## WORK TO BE COMPLETED
Repeat the listing that follows character for character, omitting images.

## DATA RECORDS
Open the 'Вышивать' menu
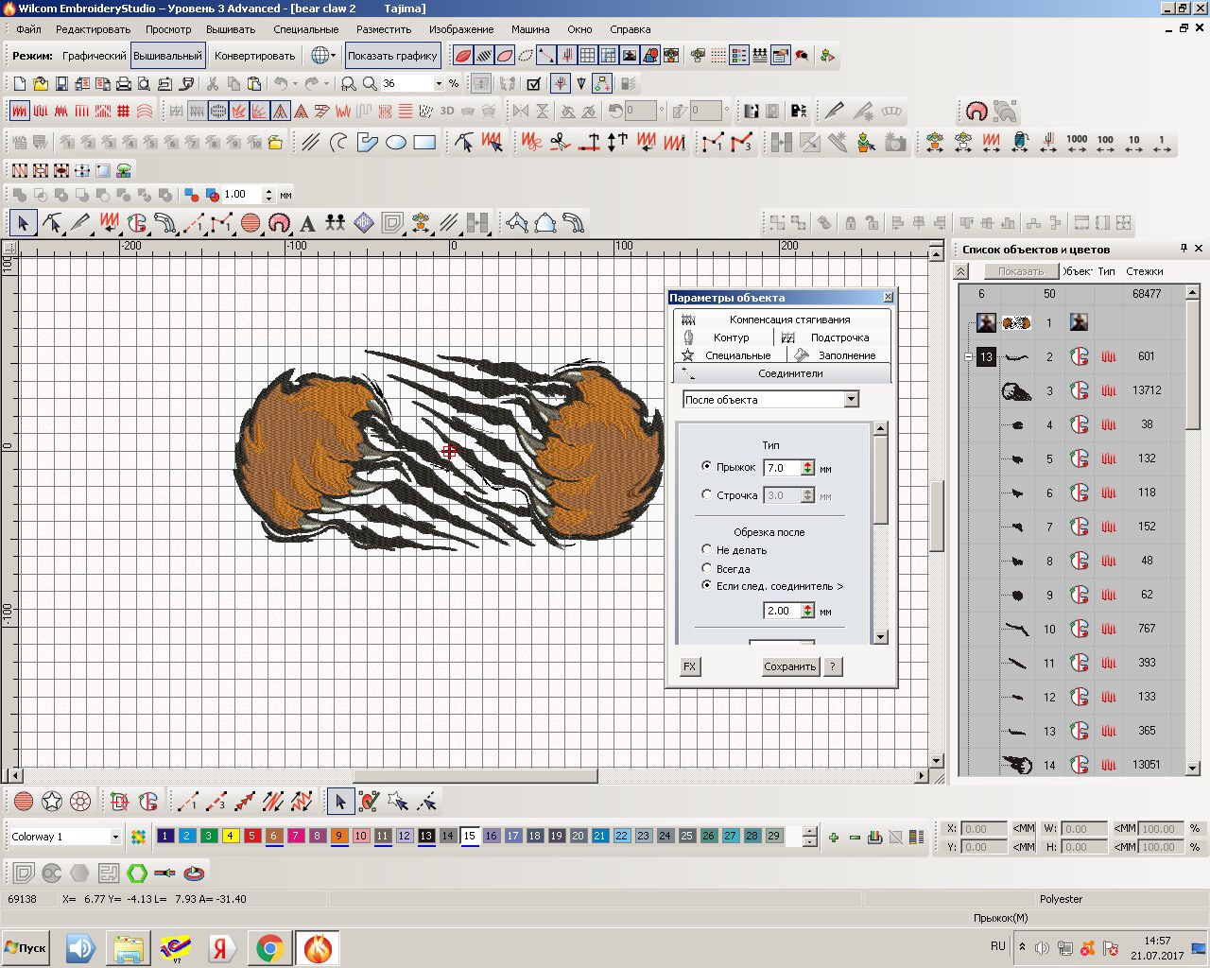The height and width of the screenshot is (968, 1210). point(231,29)
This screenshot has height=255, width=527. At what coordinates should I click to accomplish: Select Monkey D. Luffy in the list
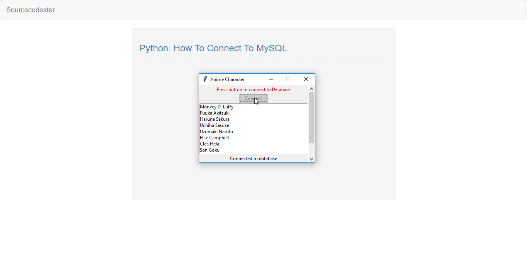[x=216, y=107]
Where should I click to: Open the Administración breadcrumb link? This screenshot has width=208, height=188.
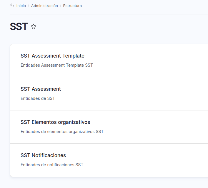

## THE ANSWER
Open the 'Вышивать' menu
The height and width of the screenshot is (968, 1210). point(231,29)
This screenshot has height=255, width=527. At what coordinates should I click to accomplish: Select Monkey D. Luffy in the list
[x=216, y=107]
Where should I click to: Open the Administración breadcrumb link? This screenshot has width=208, height=188.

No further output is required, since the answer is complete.